Questions -
1. In the history of the District Nurse Association of Buffalo below, how many patients did Miss Mary Taylor care for in her first year?
2. Carry on the history of the District Nurse Association of Buffalo below from where it stops.

Source extract -
++++++++++++++++++++
A fire broke out near the home of Miss Elizabeth C. Marshall (a member of First Presbyterian Church of Buffalo), and she broke her ankle running to help those who might be in need. While she convalesced at home, with no family to care for her, she hired Miss Mary Taylor, a nurse, to aid her while she healed.
This arrangement caused Miss Marshall to consider that surely others must be in the same predicament of being ill or injured, yet not requiring hospitalization, and lacking a knowledgeable caretaker. In 1885, she founded the District Nurse Association of Buffalo, and First Presbyterian Church funded it for the first several years.
Miss Taylor was hired as the pioneer nurse. Her starting salary was $600, equivalent to $16,066 in today’s dollars. In comparison, the pastor made six times her salary. The first year, she cared for 324 patients and made 1,429 visits. Only six of her patients died that year, and 20 were hospitalized; 113 made a full recovery.
The patients were a diverse mix of Protestants, Catholics, and Jews, whose birthplaces ranged from the United States and Canada, to Britain, Germany, Poland, and Ireland.
The congregation helped supply beds, clothing, home furnishings, books, cloth for sewing, cribs, dishes, and, in some cases, gifts of money for patients. The Sunday school endowed a free bed at General Hospital in memory of Victor Mitchell, the infant son of the pastor Rev. Dr. Samuel S. Mitchell, D.D. who died. This bed was used by sick children who could not afford hospital care. In 1887, it helped eight children for a total of 43 weeks.
++++++++++++++++++++
Screenshot grounding data -
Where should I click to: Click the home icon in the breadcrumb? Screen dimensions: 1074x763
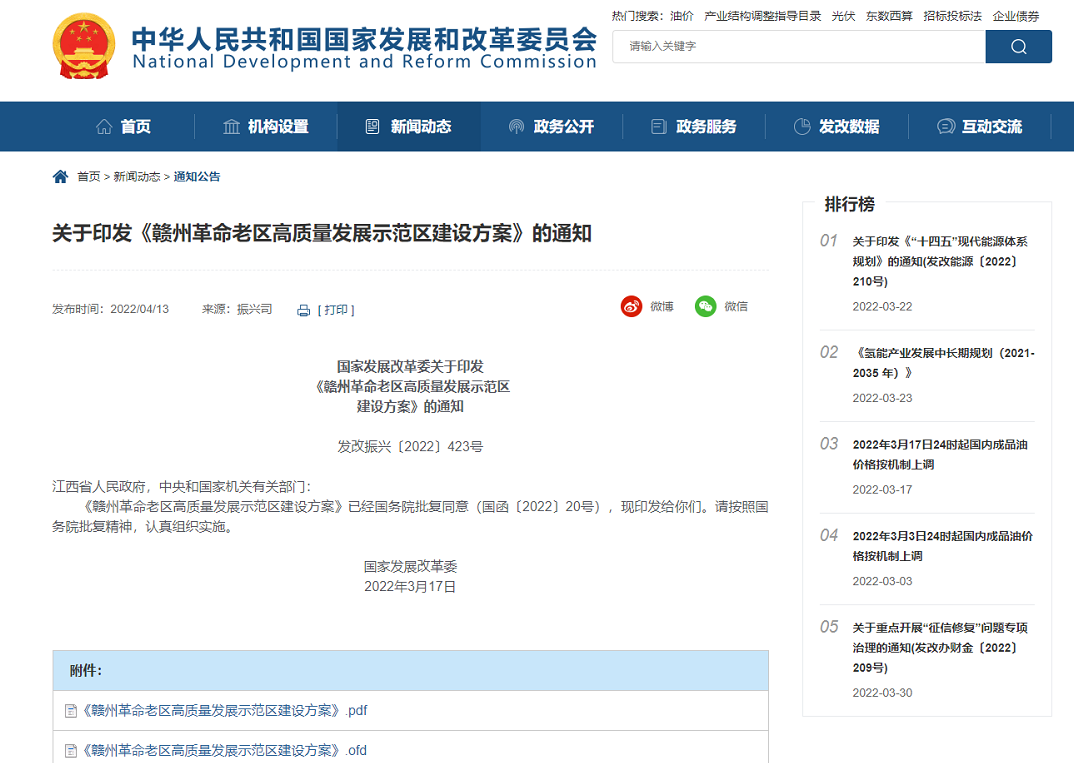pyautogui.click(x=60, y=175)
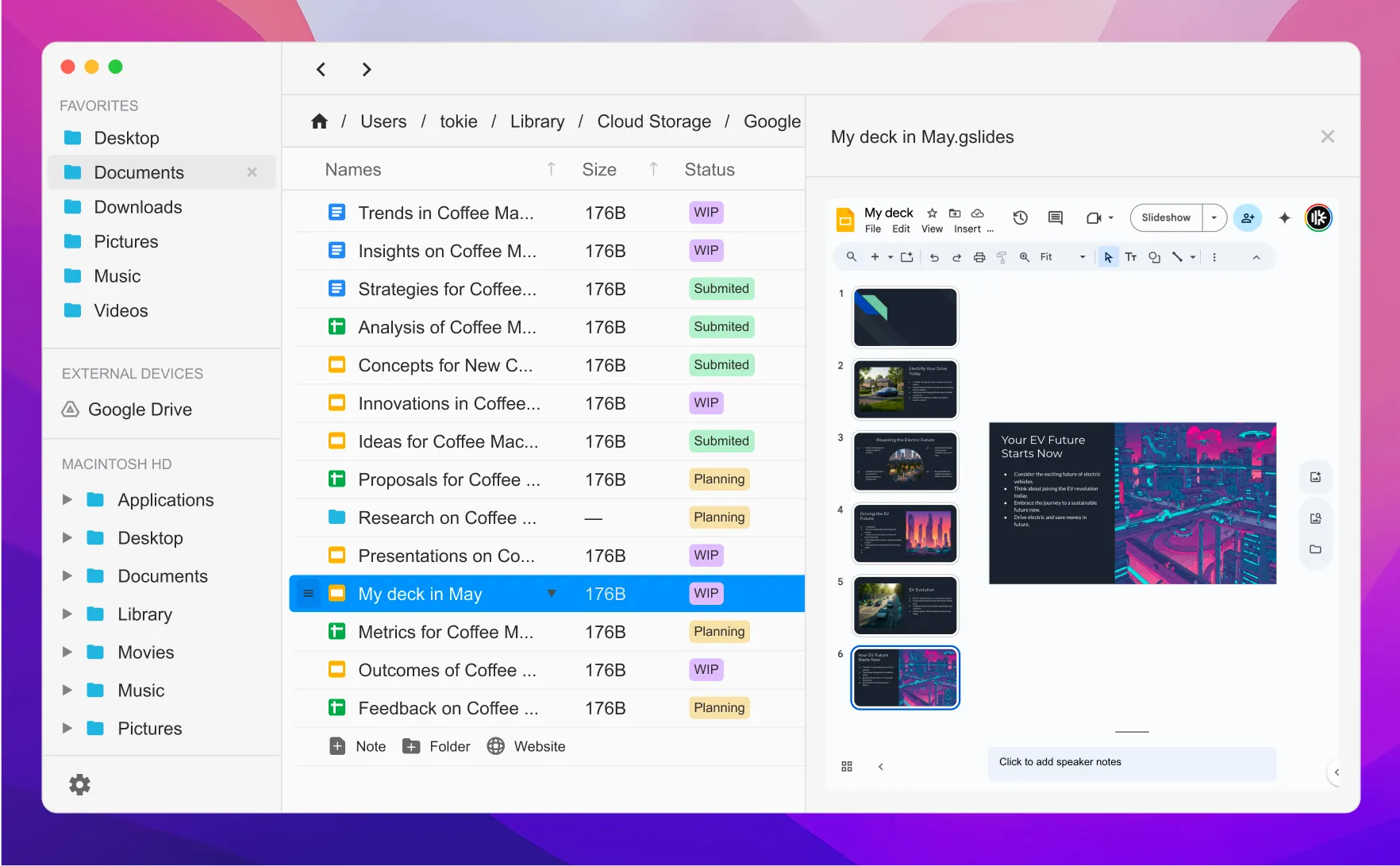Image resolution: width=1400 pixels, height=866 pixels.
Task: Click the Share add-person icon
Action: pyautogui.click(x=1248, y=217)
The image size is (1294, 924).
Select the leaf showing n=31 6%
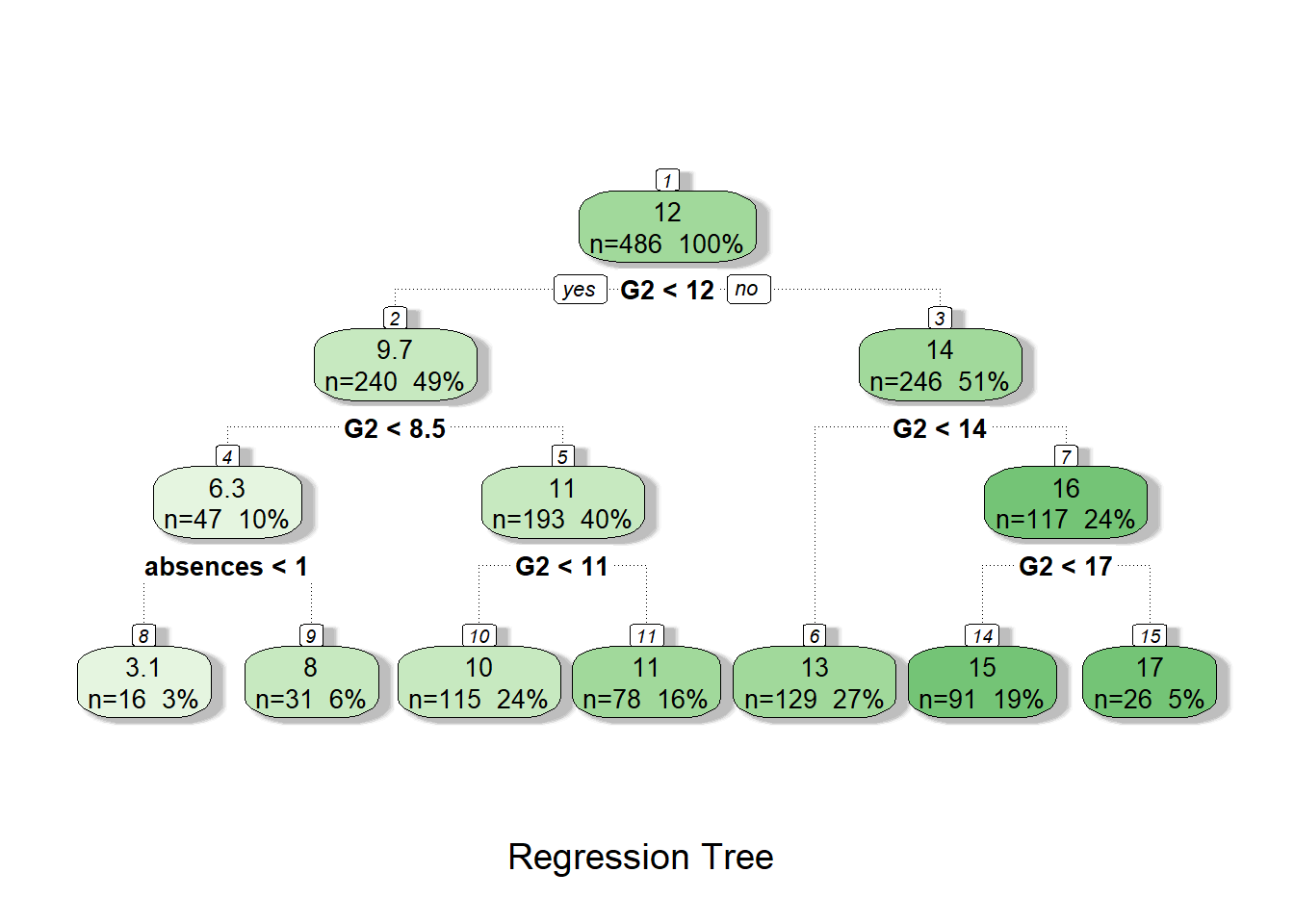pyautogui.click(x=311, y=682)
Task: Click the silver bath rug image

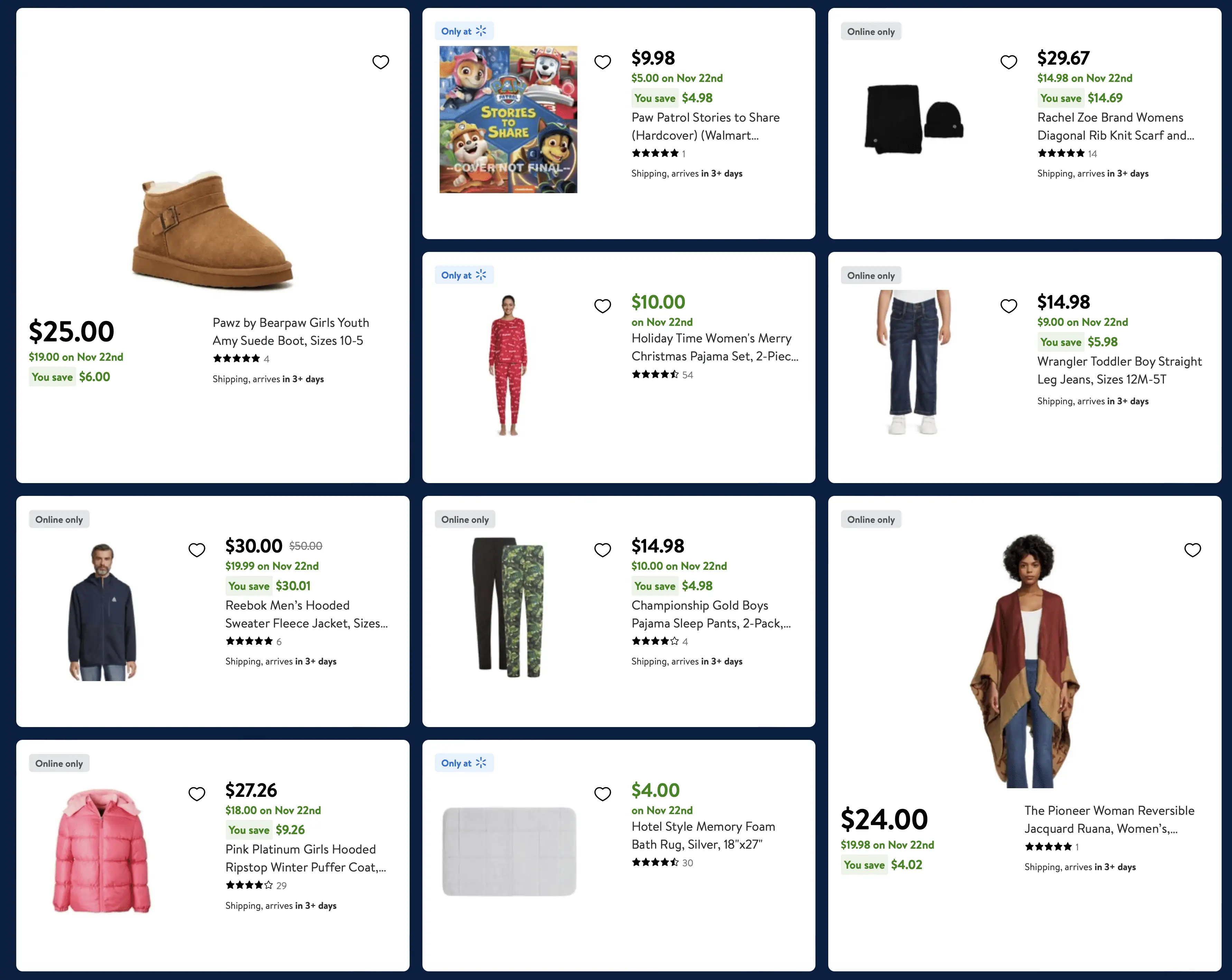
++++++++++++++++++++
Exercise answers -
1. She cared for 324 patients.

2.
Public response to the District Nursing Association of Buffalo was so positive that growth became exponential, and in 1891, it became its own organization. Miss Marshall died in 1892, and her death was a great loss to the organization; however, it carried on and flourished. Additional nurses were hired to assist Miss Taylor. In 1899, with the opening of First Church’s resettlement campus Welcome Hall, the District Nurse Association moved there (it had previously been at the Fitch Institute Building).
Other cities founded their own district nursing organizations, and the movement continued to grow. Today, what Elizabeth Marshall began in 1885 is now the Visiting Nurses Associations of America, with more than 500 associations and 90,000 clinicians providing care to more than four million people. And it all began at First Church!